§ Tasks to complete:
#1 Answer the following from the wiretapping discussion:
(a) To which communications has the Bush administration declined to extend its warrantless wiretapping?
(b) According to the quoted former FISA court judge, what did Congress create FISA to clarify?
(c) What date appears below the judge's name?
#2 Return the part of the wiretapping discussion that runs from "And yet they" to "well for everyone.", copied word for word.
#3 In the wiretapping discussion, the comment beginning "I have asserted several times" names some initiatives and laws after "the 2min hate." List them all.

§ Provided text:
○ ○ ○ ○ ○ ○ ○

By the way, it should be noted that the Bush administration has declined to extend its warrantless wiretapping to communications that take place entirely in the United States (as opposed to those involving at least one party who is overseas). Therefore, Bush and his aides are themselves protecting the domestic communications of Al Qaeda operatives who have already managed to gain access to the homeland.

Emphasis mine. Incompetence the president's.

fish

I have asserted several times that Karl and co. read 1984 and thought "now that is the way it should work. It is their playbook right down to the permanent war (we are at war with Islamofascism, we have always been at war with Islamofacism, we will always be at war with Islamofascism) and the 2min hate. Clear Skies Initiative, Healthy Forests, Patriot Act. These guys are outrageous.

Scott

These guys are outrageous.

And yet they continue to get away with it, again and again and again, because good people stand by and do nothing.

As I approach my 75th birthday, it remains my belief that our nation is really held together by a couple pieces of paper -- the Declaration of Independence and the Constitution -- and the belief of the American people that our system of government works. FISA was created by Congress to clarify that the president had the authority to conduct foreign intelligence surveillance, but that the president would do so through a court composed of judges who had been nominated for lifetime appointments by a president and confirmed by the Senate as provided in Article III of the Constitution. This arrangement seems to have worked well for everyone.
—Judge William H. Stafford Jr, former FISA court judge
March 29, 2006
[h/t Glenn Greenwald ]

I can’t believe the judge brought up that pesky Constitution. How rude to do when testifying in front of Congress, not to mention plain ol’ anachronistic.

Scott

From MSNBC?

○ ○ ○ ○ ○ ○ ○

§ Data shown:
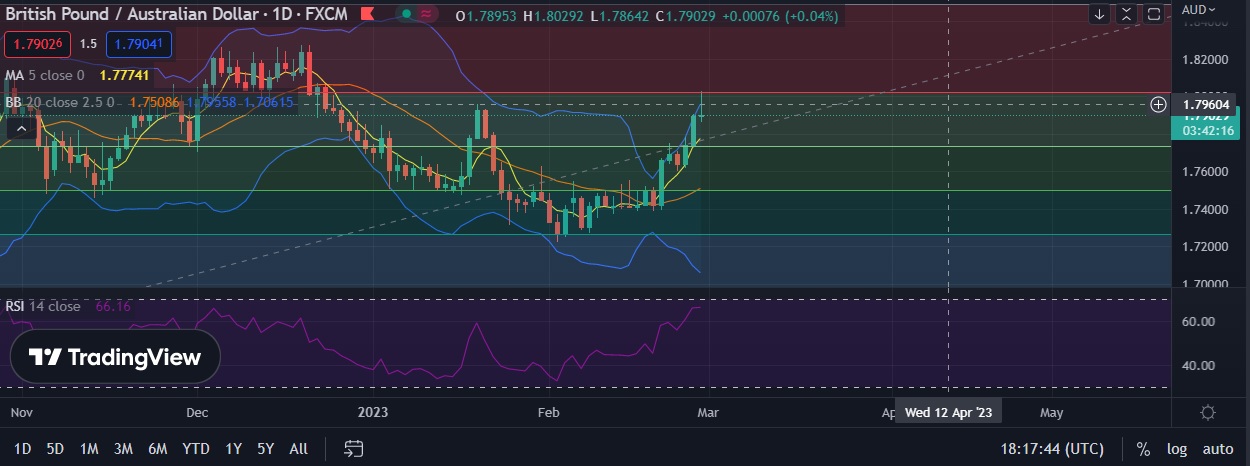Maximize chart with the fullscreen square icon

click(x=1154, y=14)
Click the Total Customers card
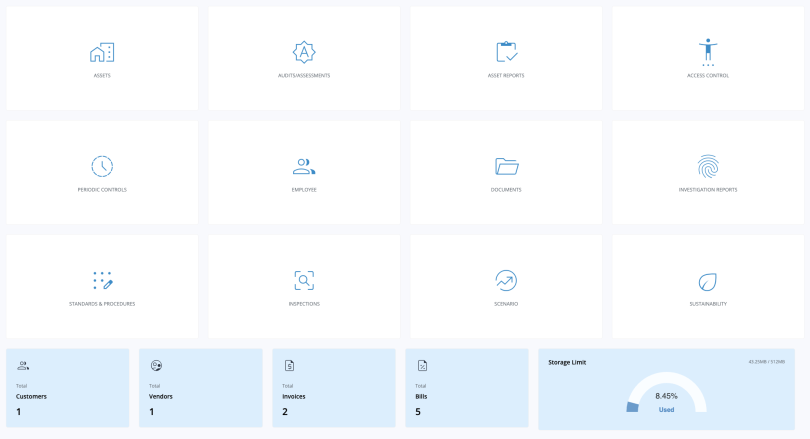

○ ○ ○ ○ ○ ○ ○

§ Expected outputs:
#1
(a) Communications that take place entirely in the United States.
(b) That the president had the authority to conduct foreign intelligence surveillance, but would do so through a court of judges nominated by a president for lifetime appointments and confirmed by the Senate, as provided in Article III of the Constitution.
(c) March 29, 2006.

#2
And yet they continue to get away with it, again and again and again, because good people stand by and do nothing.

As I approach my 75th birthday, it remains my belief that our nation is really held together by a couple pieces of paper -- the Declaration of Independence and the Constitution -- and the belief of the American people that our system of government works. FISA was created by Congress to clarify that the president had the authority to conduct foreign intelligence surveillance, but that the president would do so through a court composed of judges who had been nominated for lifetime appointments by a president and confirmed by the Senate as provided in Article III of the Constitution. This arrangement seems to have worked well for everyone.

#3
Clear Skies Initiative
Healthy Forests
Patriot Act